## ACTIVITY
Lines that include the string "question" are the ones to copy from the entries below.

──────── TASK DATA

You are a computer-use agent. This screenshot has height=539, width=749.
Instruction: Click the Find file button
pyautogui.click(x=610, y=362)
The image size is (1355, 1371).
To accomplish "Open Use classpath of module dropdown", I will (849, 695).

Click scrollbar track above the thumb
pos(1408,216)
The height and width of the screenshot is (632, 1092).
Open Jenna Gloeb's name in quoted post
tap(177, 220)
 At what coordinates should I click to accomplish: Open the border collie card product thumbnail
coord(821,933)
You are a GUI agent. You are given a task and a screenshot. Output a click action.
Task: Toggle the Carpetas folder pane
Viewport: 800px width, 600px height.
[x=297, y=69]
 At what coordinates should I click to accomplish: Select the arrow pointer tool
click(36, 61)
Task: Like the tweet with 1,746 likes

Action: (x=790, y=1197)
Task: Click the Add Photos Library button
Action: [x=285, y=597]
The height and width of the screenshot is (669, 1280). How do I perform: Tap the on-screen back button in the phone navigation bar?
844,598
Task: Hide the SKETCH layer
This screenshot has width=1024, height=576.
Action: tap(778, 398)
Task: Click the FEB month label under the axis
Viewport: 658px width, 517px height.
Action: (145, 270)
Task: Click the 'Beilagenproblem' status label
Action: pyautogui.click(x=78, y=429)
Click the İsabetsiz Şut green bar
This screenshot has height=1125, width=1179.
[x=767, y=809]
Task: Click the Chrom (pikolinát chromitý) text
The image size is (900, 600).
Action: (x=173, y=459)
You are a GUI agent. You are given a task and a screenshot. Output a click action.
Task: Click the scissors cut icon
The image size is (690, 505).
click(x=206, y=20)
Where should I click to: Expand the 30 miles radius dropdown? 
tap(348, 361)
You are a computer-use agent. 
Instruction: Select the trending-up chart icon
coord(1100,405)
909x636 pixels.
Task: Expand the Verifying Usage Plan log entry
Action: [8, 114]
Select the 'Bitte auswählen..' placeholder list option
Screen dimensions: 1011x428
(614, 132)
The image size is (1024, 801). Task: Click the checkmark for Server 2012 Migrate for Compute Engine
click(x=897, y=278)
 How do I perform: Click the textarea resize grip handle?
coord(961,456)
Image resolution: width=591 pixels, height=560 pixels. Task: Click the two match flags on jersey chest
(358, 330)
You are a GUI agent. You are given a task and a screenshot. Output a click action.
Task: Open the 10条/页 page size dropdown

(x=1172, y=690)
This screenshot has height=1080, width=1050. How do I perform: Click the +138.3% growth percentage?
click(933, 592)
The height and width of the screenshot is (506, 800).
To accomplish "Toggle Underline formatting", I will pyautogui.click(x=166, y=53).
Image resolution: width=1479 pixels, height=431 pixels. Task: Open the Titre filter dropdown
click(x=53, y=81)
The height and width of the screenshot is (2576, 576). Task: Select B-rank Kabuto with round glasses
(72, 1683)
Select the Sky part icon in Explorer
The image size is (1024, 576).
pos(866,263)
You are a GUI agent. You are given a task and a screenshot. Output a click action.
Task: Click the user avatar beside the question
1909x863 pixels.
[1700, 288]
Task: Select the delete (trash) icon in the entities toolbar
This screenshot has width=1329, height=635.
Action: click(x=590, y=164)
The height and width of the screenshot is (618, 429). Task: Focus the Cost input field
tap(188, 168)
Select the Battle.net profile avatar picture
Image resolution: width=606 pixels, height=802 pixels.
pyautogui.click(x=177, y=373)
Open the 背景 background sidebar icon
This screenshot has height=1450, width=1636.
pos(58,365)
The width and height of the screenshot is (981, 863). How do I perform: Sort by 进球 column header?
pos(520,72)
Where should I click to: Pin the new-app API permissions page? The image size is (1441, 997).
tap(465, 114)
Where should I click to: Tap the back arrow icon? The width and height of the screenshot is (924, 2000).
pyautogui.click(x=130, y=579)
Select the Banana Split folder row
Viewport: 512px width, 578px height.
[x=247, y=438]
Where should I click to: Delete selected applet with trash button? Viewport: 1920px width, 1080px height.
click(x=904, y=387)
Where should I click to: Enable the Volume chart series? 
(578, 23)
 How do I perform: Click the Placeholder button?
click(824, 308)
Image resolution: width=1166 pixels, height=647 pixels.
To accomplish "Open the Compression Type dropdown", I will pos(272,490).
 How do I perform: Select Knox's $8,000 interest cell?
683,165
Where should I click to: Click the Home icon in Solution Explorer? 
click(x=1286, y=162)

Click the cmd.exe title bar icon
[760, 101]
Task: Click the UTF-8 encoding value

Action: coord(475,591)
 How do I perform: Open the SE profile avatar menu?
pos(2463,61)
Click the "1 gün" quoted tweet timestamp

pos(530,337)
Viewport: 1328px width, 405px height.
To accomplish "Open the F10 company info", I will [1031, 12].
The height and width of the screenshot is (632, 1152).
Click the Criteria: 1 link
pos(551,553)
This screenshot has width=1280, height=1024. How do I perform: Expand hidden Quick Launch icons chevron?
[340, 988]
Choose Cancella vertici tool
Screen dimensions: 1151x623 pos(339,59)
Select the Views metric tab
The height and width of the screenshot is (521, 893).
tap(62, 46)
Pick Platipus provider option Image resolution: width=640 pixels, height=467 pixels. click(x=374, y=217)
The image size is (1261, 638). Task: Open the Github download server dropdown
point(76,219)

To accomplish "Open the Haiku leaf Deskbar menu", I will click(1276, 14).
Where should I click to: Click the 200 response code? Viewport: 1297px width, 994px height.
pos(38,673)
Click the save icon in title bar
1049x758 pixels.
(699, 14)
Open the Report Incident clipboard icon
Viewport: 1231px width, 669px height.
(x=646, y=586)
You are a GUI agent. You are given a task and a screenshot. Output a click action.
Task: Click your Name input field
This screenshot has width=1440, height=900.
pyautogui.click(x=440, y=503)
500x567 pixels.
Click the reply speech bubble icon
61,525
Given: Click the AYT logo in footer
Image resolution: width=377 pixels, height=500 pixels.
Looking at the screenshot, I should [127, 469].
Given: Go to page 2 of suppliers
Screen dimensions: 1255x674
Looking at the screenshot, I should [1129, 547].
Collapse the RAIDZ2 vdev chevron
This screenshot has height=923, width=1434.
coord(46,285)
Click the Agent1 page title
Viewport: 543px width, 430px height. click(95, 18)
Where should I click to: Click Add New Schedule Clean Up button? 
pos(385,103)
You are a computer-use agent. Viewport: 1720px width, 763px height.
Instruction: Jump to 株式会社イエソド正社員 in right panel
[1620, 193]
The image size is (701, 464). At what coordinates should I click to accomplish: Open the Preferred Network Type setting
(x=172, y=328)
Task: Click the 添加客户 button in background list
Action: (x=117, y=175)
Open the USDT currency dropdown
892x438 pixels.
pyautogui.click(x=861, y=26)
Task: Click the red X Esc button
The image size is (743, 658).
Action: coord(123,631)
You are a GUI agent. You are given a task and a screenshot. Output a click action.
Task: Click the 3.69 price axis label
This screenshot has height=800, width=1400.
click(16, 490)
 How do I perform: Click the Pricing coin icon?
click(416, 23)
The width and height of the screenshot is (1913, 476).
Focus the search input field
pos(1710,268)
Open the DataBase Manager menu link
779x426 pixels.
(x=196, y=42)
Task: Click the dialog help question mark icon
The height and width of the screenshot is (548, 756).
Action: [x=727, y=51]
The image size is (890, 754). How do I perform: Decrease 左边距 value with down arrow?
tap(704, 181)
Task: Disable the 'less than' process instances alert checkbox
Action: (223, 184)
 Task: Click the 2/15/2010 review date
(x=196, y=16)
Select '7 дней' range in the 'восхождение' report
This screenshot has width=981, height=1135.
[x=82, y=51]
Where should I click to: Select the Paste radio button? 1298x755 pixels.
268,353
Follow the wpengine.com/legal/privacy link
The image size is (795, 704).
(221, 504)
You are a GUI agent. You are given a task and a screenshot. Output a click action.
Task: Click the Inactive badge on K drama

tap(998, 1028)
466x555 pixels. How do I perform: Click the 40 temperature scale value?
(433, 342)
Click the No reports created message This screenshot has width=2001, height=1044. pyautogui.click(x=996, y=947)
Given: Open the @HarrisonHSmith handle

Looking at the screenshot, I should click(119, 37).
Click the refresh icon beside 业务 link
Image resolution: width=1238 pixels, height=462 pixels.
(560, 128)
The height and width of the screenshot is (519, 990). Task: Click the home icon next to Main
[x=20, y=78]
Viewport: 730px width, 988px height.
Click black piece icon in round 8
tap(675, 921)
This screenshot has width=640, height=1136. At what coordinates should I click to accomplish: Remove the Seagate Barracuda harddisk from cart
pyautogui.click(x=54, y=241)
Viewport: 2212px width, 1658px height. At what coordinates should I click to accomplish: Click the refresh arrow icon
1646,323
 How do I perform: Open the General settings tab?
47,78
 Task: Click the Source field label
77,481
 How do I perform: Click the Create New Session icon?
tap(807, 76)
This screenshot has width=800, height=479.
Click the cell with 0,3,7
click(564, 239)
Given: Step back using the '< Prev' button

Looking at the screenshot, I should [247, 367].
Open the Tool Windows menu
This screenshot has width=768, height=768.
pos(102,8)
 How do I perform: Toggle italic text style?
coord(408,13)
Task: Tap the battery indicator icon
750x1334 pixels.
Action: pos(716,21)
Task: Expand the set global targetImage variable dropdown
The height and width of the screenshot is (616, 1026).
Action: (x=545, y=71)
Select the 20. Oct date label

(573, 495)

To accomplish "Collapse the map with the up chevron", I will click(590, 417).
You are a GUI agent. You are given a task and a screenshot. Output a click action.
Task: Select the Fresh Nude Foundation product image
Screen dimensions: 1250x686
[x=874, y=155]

────────────────

## REPLY TO THE TASK
Task: Click the user avatar beside the question
Task: Click the dialog help question mark icon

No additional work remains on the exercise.